Vous renouvelez votre permis de conduire, vous demandez un extrait de naissance, vous achetez un permis de pêche. Savez-vous à quoi sert l'argent que vous déboursez pour ces documents? Ne cherchez pas, l'État lui-même l'ignore.

La ministre Jérôme-Forget a préparé le terrain. Dans un peu plus d'un an et demi, le 1er janvier 2011, un nombre important de tarifs gouvernementaux seront augmentés afin de refléter la hausse du coût de la vie, a-t-elle annoncé dans son budget. La mesure suscite de vives réactions, mais elle n'est que la partie visible de l'iceberg.

 

Québec se lance dans une vaste enquête administrative afin de déterminer combien lui coûtent ses services, et quelle portion est couverte par les frais facturés aux citoyens et aux entreprises. Bravo, c'est un exercice de réalisme qui aurait dû être fait depuis longtemps.

Cependant, ne nous faisons pas d'illusions. Les sommes que l'État pourra ainsi récupérer seront relativement minimes. Et il faudra ouvrir l'oeil. Les tarifs doivent servir à refléter les services aux usagers, et non à subventionner l'inefficacité gouvernementale.

Les tarifs imposés par Québec rapportent près de 23 milliards de dollars par an. Pourtant, des centaines d'entre eux ne sont pas indexés au coût de la vie. Certains n'ont pas bougé depuis le milieu des années 90. Cela dit, les revenus supplémentaires que l'État peut aller chercher là sont assez limités. De ces 23 milliards, près de la moitié provient d'Hydro-Québec, dont les tarifs sont régulièrement augmentés. Une autre partie de ces revenus vient des cotisations à des programmes qui sont déjà obligés de couvrir leurs coûts, comme la SAAQ et la CSST. Les fameux tarifs non indexés dont la ministre promet de s'occuper représentent environ 3 milliards de revenus, soit moins de 15% des sommes totales tirées de la tarification.
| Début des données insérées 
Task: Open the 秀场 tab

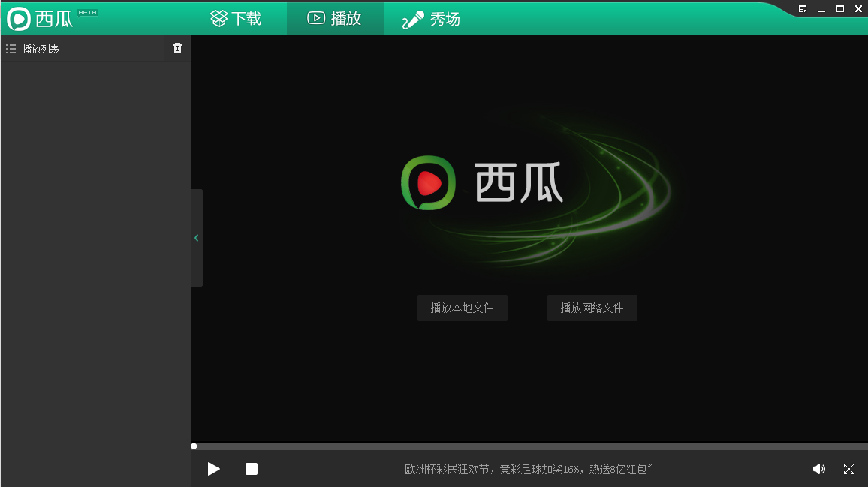Action: 429,18
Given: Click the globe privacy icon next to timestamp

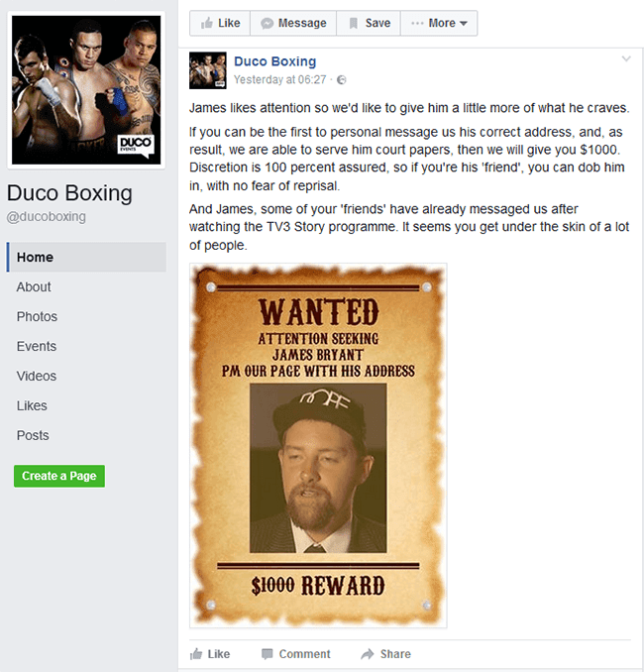Looking at the screenshot, I should pos(342,80).
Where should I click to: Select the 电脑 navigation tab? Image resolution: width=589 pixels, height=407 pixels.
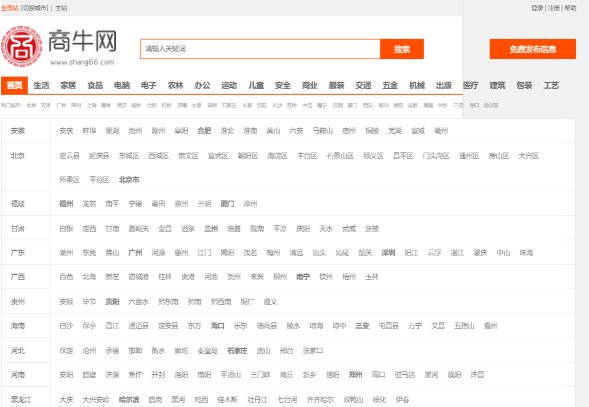click(x=122, y=85)
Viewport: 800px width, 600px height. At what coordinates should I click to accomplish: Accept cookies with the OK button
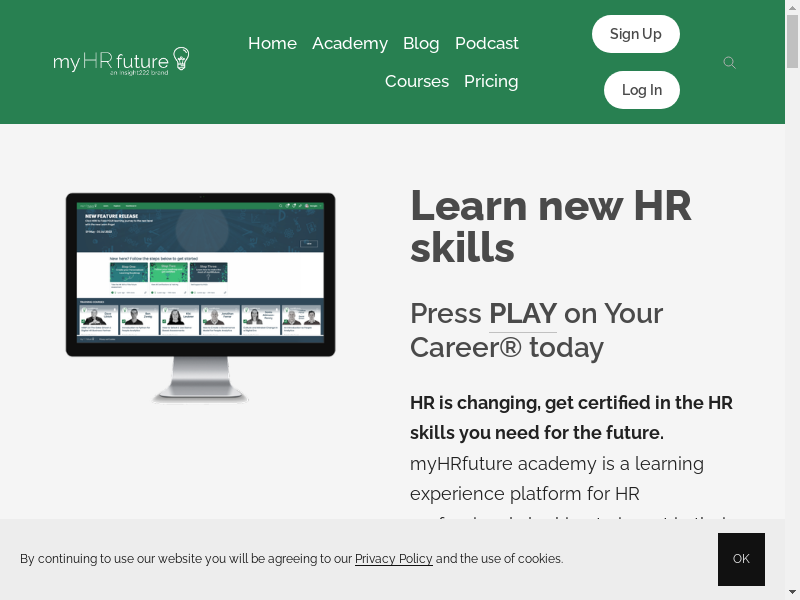pos(741,559)
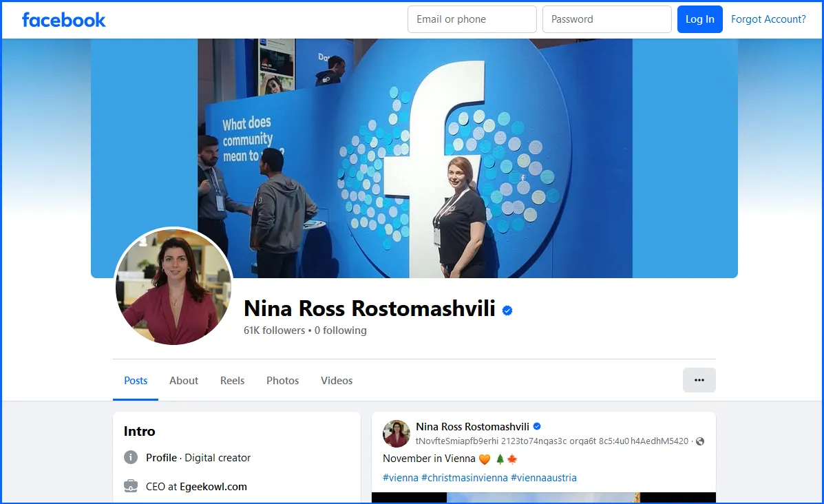Screen dimensions: 824x504
Task: Click the Forgot Account? link
Action: click(768, 19)
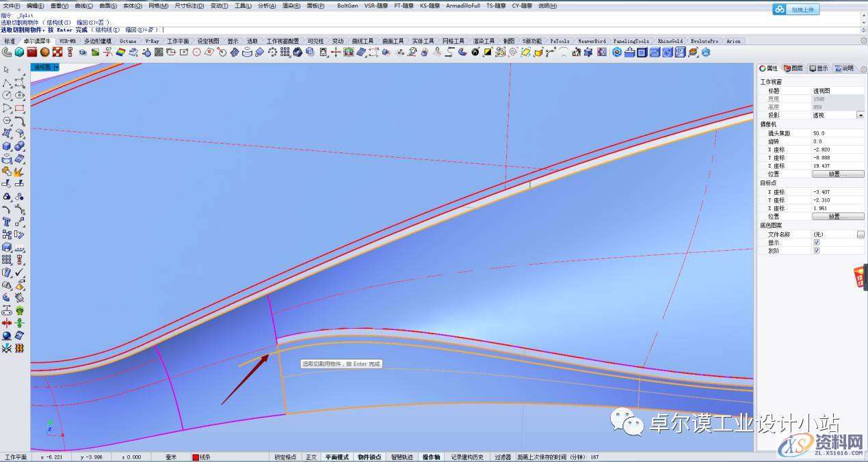Viewport: 868px width, 462px height.
Task: Click the rainbow gradient surface icon
Action: (119, 52)
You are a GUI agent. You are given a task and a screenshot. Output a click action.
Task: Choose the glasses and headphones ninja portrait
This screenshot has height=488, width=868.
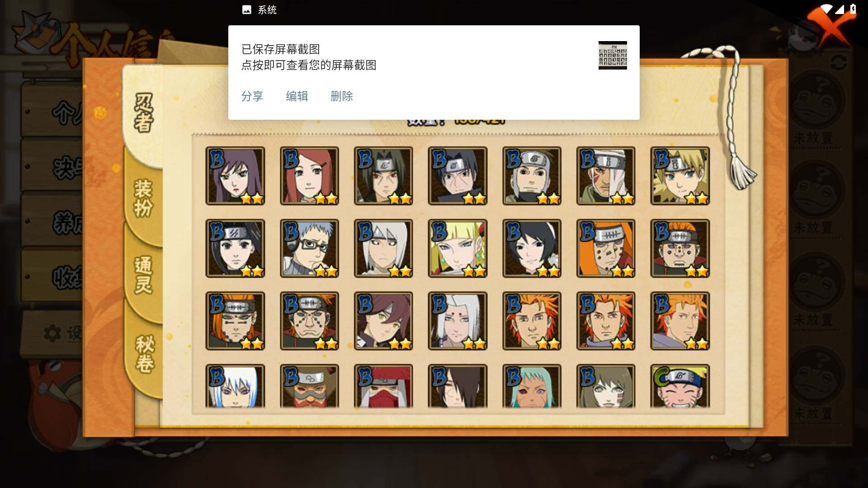(309, 249)
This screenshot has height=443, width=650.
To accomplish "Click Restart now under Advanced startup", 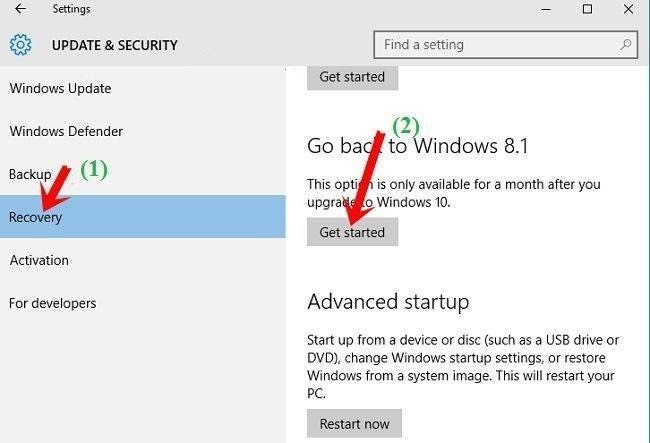I will [354, 424].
C'est une marge de manoeuvre assez mince, d'autant que l'État n'a pas beaucoup de prise sur le rendement de certains tarifs. Les revenus des droits de coupe, qui sont pourtant indexés, ont fondu de 13% en deux ans, et on s'attend à un autre recul pour l'année qui se termine. Au bout du compte, le dépoussiérage des tarifs devrait amener environ 60 millions de plus par an dans les coffres de l'État. De l'aveu même du ministère des Finances, ce n'est pas avec ça qu'on va réussir à rembourser le déficit!
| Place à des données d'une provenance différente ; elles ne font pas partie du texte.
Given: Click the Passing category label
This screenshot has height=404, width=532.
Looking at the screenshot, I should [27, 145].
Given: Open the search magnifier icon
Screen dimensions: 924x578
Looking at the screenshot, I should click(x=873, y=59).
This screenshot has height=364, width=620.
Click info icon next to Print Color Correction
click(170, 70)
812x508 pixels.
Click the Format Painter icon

La démarche entreprise par Québec ouvre aussi la porte à la création de nouveaux tarifs. Les ministères et organismes publics doivent en effet dresser «la liste des services qui ne sont pas tarifés et qui pourraient l'être» d'ici deux ans. Le but de l'exercice n'est pas d'imposer de nouveaux frais, jurent la ministre des Finances et ses fonctionnaires. Mais la politique de financement des services publics permettra aux prochaines administrations de le faire.

Après des années de gel irrationnel, il faudrait voir à ne pas tomber dans l'excès inverse en refilant des frais disproportionnés aux utilisateurs. Les entreprises sont forcées de contrôler leurs coûts, car la concurrence limite les prix qu'elles peuvent facturer pour leurs services. L'État doit trouver des mécanismes pour s'imposer la même discipline.